» **Instructions for the task**
Copy each entry as it stands, leaving nothing out.

» **Source material**
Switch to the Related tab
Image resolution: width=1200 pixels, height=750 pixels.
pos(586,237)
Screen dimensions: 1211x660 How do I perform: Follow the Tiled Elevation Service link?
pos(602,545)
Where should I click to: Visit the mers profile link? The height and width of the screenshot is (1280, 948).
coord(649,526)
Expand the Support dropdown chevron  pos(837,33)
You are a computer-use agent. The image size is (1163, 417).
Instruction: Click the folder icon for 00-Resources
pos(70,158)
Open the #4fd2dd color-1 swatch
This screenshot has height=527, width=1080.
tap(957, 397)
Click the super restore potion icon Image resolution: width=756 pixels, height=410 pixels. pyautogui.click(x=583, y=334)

» **Response to the exercise**
Switch to the Related tab
Image resolution: width=1200 pixels, height=750 pixels.
pos(586,237)
Screen dimensions: 1211x660 How do I perform: Follow the Tiled Elevation Service link?
pos(602,545)
Where should I click to: Visit the mers profile link? The height and width of the screenshot is (1280, 948).
coord(649,526)
Expand the Support dropdown chevron  pos(837,33)
You are a computer-use agent. The image size is (1163, 417).
Instruction: Click the folder icon for 00-Resources
pos(70,158)
Open the #4fd2dd color-1 swatch
This screenshot has height=527, width=1080.
tap(957, 397)
Click the super restore potion icon Image resolution: width=756 pixels, height=410 pixels. pyautogui.click(x=583, y=334)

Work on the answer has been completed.